▸ YOUR TASK:
The pictures in the listing below are to be skipped, while the lines between the line holding "Instruction: Click the" and the line holding "9h 48m Houston", inclusive, are to be output exactly.

▸ LISTED RECORDS:
----
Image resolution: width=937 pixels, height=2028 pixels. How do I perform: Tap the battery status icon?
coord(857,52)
----
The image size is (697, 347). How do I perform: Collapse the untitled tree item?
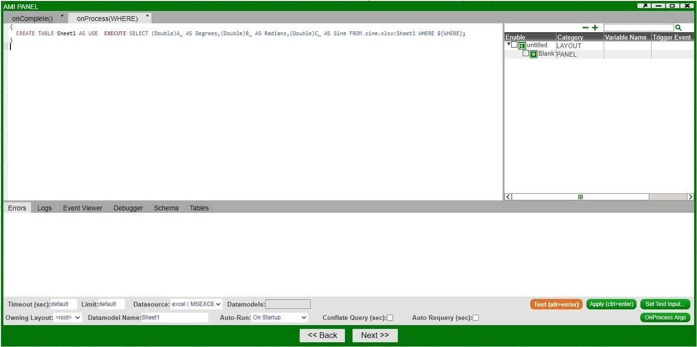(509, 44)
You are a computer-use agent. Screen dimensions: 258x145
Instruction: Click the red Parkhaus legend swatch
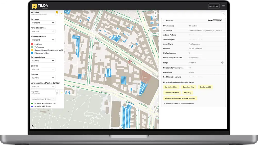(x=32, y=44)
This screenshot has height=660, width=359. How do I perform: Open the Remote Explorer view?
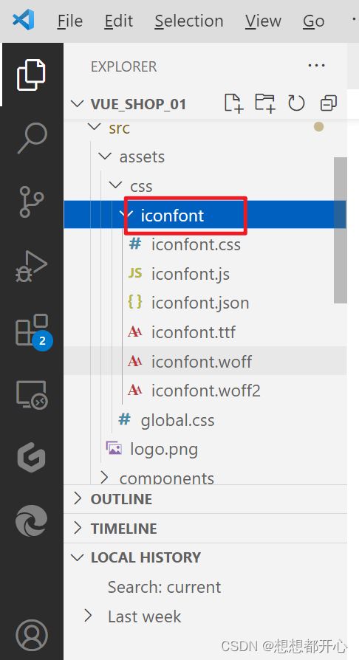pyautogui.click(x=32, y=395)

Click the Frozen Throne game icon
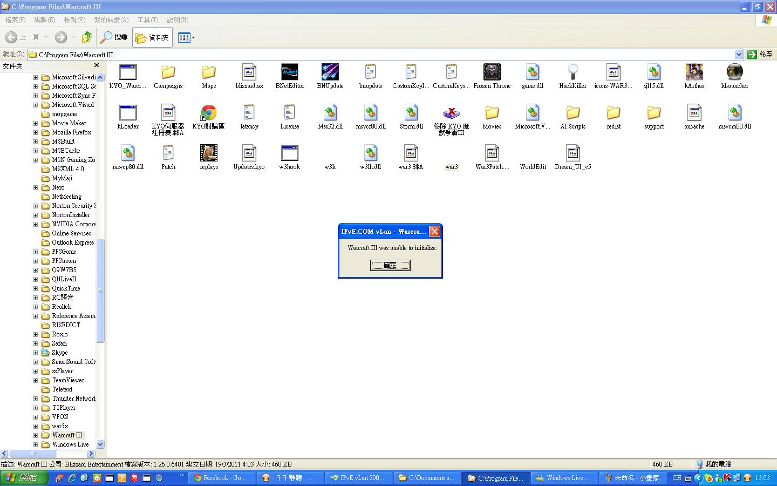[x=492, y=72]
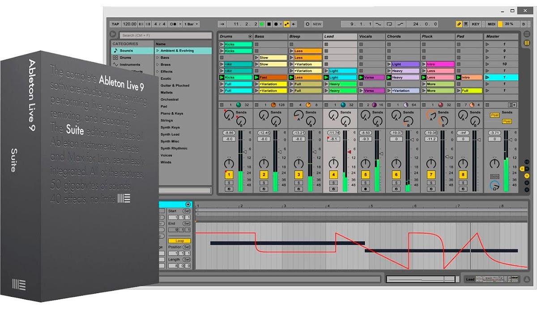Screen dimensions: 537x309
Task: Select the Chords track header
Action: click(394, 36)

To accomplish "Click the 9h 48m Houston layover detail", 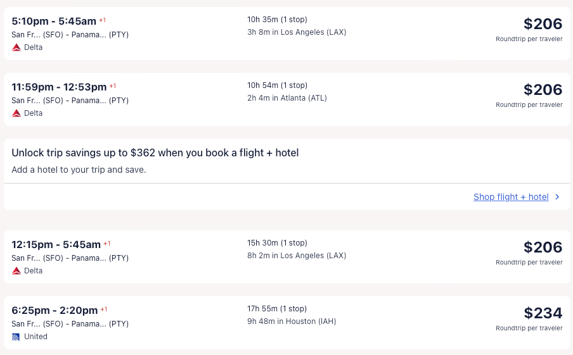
----
▸ RESPONSE BELOW:
Instruction: Click the red Parkhaus legend swatch
(x=32, y=44)
This screenshot has height=660, width=359. How do I perform: Open the Remote Explorer view?
pyautogui.click(x=32, y=395)

Click the Frozen Throne game icon
[x=492, y=72]
Screen dimensions: 537x309
Task: Select the Chords track header
Action: click(394, 36)

To accomplish "Click the 9h 48m Houston layover detail", 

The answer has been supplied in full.